We’ve been collaborating with the National Cancer Institute this year to improve Pellet’s performance when working with the NCI Thesaurus, a very large OWL ontology for which the interesting problems are TBox problems.
We’ve reduced classification times for the Thesaurus by a few orders of magnitude. And we’ve wadded explanation services to the NCI infrastructure. These improvements have had the desired effect—our customer has reported that the improvements enabled some long-standing modeling bugs to be diagnosed and repaired.
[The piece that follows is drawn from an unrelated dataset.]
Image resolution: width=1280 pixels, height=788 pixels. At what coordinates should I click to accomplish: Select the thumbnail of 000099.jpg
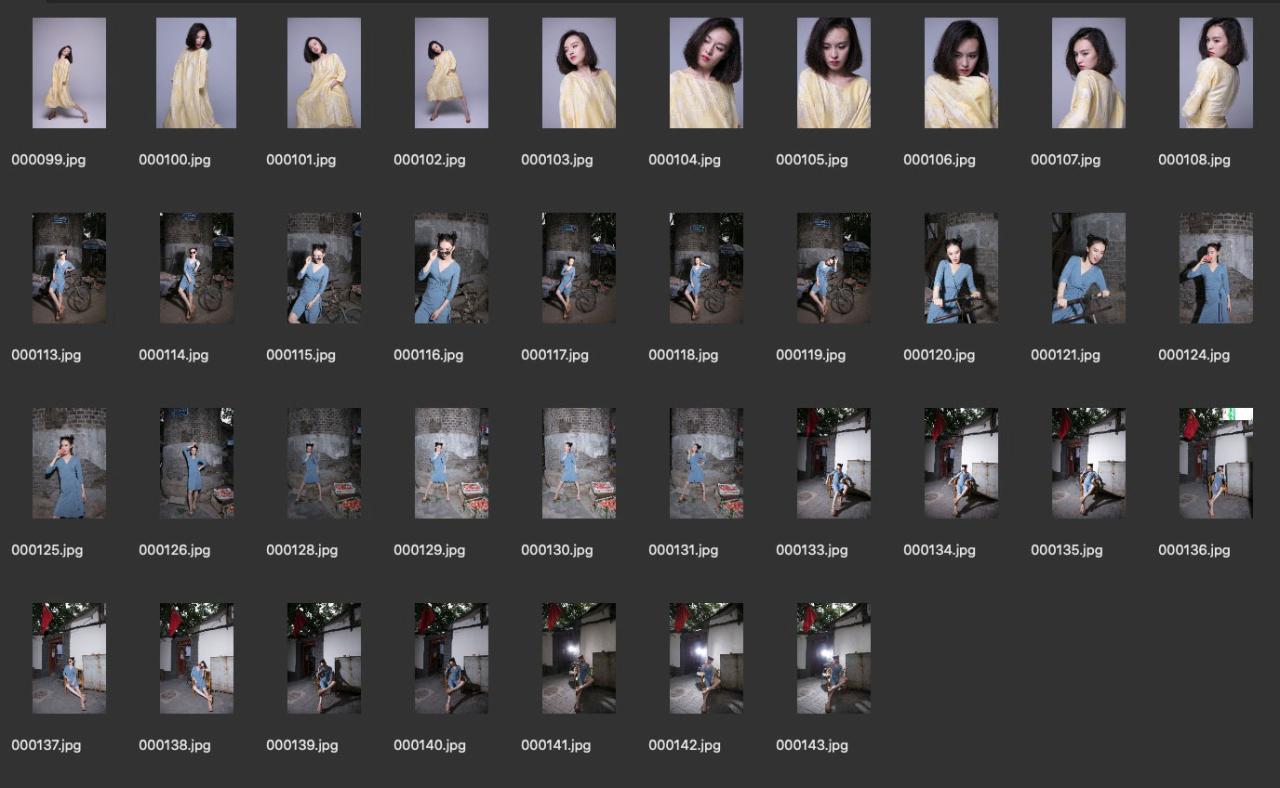coord(69,73)
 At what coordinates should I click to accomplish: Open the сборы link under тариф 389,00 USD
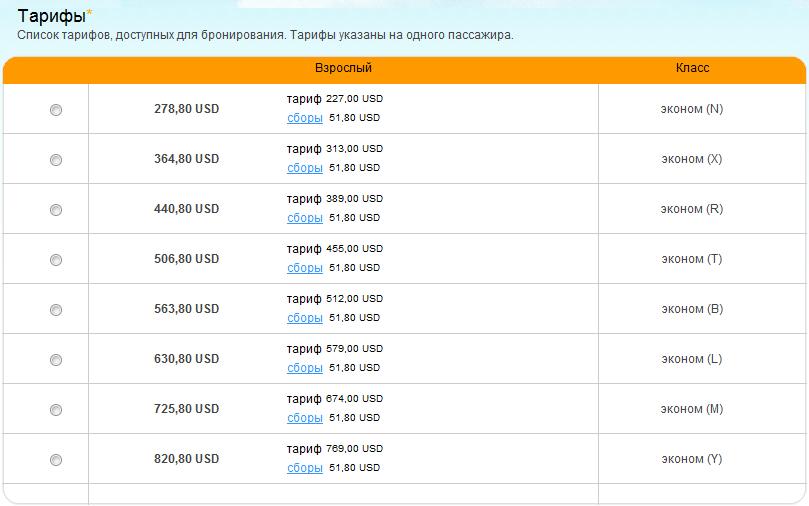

More recently we’ve undertaken an effort to add incremental classification support to Pellet, with the goal of enabling Thesaurus editors to see the impact of their changes in real-time. The first step towards incremental classification is partitioning of the ontology into modules. For us, this meant a review of the existing state-of-the-art in ontology modularity and some engineering to turn prototype algorithms into professional software. To date, it has yielded some very satisfying results. Though we never waited long enough for it to complete, our estimates are that the first-cut partitioning code was taking about 50 hours to partition the latest version of the Thesaurus—after a few days of software engineering, the partitioning takes about 5 minutes.
For now, we’re taking it as another example of the steady improvement of Pellet as an OWL reasoning system. We’re happy and proud to be a part of that story.